Following the DeepSeek shock, Nvidia, known as Wall Street’s top AI beneficiary, plummeted its stock price. However, CEO Jensen Huang remained optimistic, stating on Sunday that the situation was “not bad.”
Huang explained that DeepSeek’s advancement would increase demand for AI.
The sell-off began after news broke that DeepSeek had developed a chatbot that outperformed American competitors while using only about one-twentieth of the AI-specific chips. This revelation triggered a sharp decline in Nvidia’s stock over several days.
At its lowest, Nvidia’s stock had plunged 17%, wiping out approximately $600 billion in market value.
The sell-off was driven by concerns that demand for AI-specific chips would decline.
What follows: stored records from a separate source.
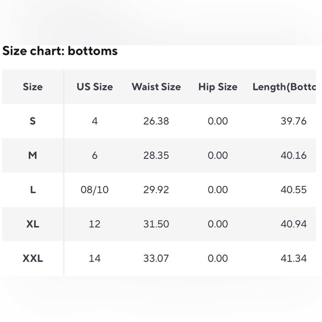Select waist value 33.07
Viewport: 322px width, 322px height.
(156, 258)
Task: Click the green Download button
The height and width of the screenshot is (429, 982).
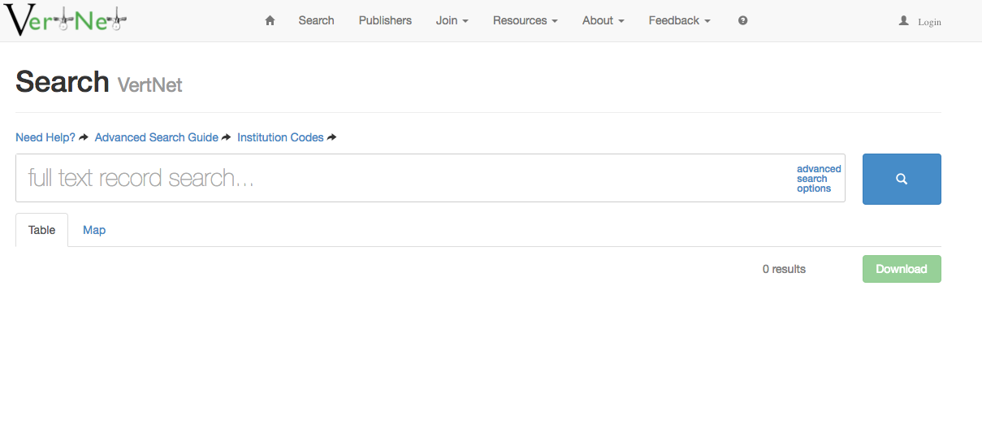Action: (x=902, y=269)
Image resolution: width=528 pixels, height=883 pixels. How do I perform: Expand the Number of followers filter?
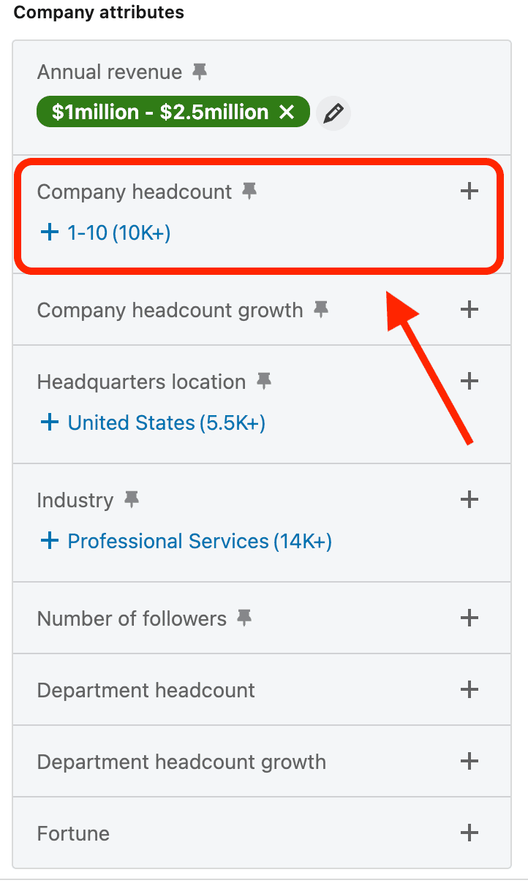coord(469,618)
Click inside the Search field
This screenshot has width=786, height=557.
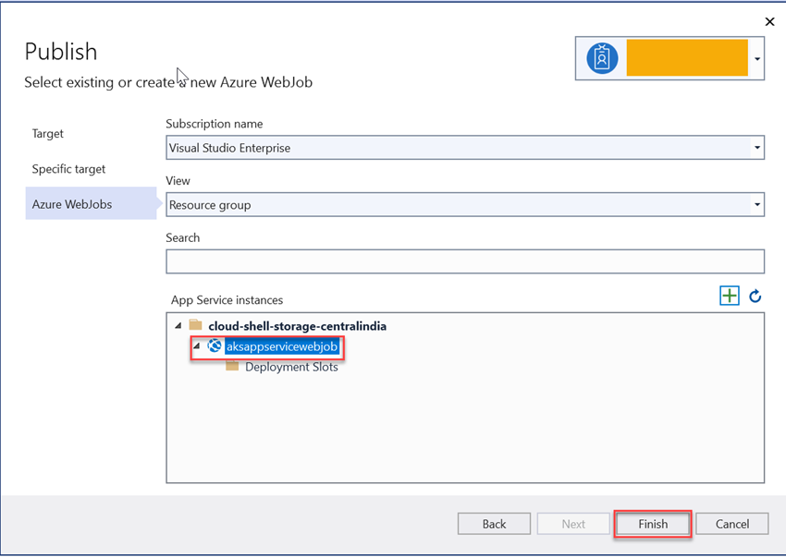(x=462, y=261)
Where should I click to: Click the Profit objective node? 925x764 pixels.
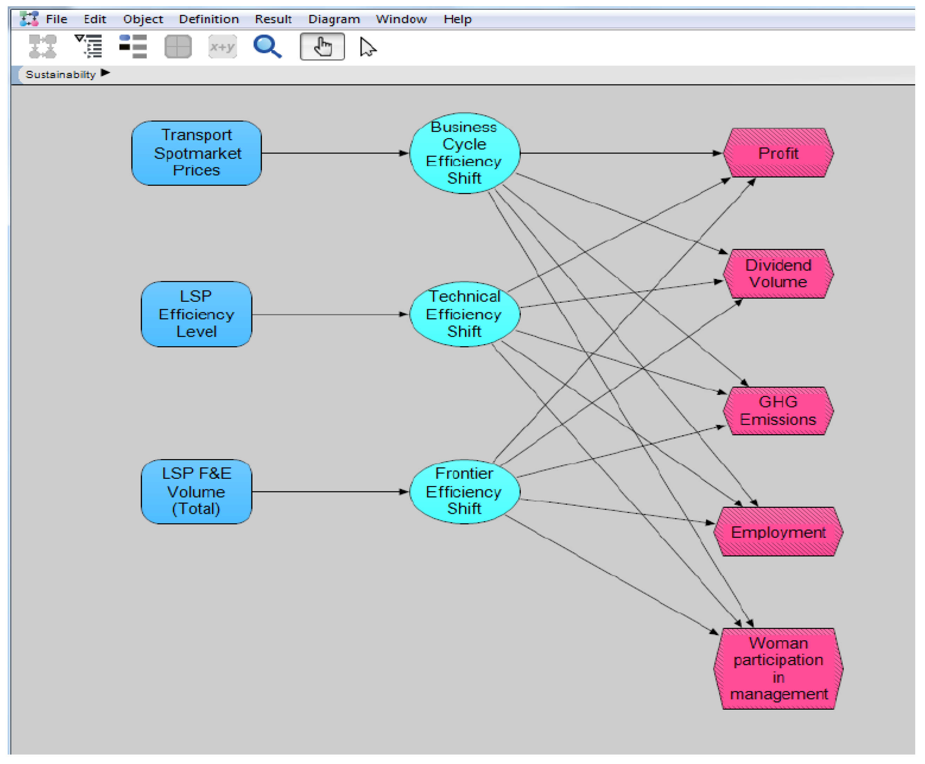[778, 153]
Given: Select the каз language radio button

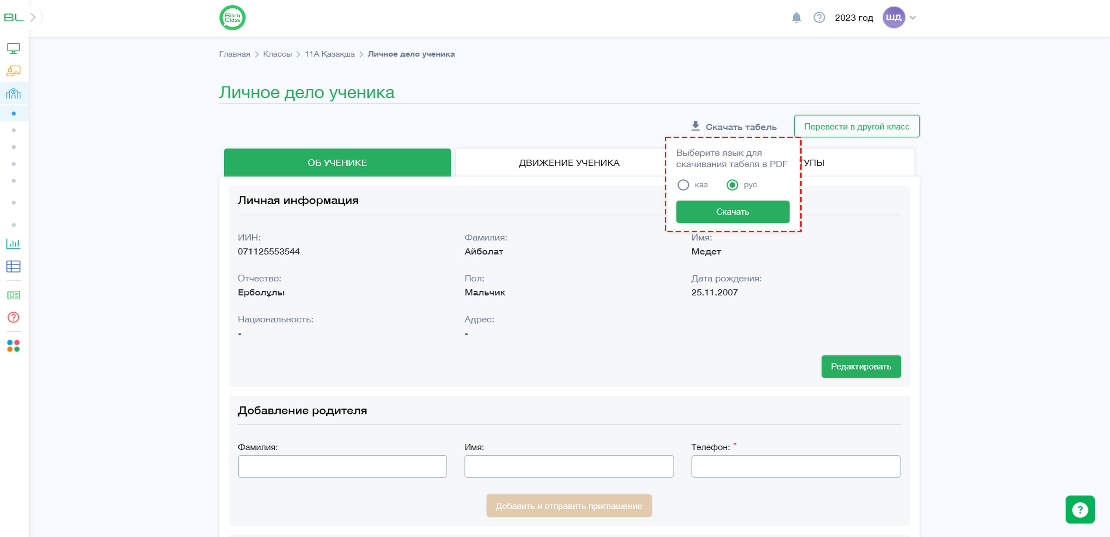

Recently, the stock has rebounded significantly as those fears were deemed exaggerated, but it has yet to surpass its previous peak.
Amid the growing momentum in AI development, CEO Hwang described DeepSeek’s inference-based AI model, R1, as the world’s first open-source model of its kind. He emphasized that making it freely available to both developers and consumers is expected to accelerate demand for AI technologies. Hwang also noted that this surge in AI usage will likely boost demand for specialized AI chips.
Investment bank JP Morgan echoed this optimism, predicting that DeepSeek’s innovation, making low-cost, high-efficiency AI chatbots viable, would attract more small companies to the market, ultimately increasing demand for Nvidia’s chips.
Nvidia is scheduled to announce its quarterly earnings on February 26.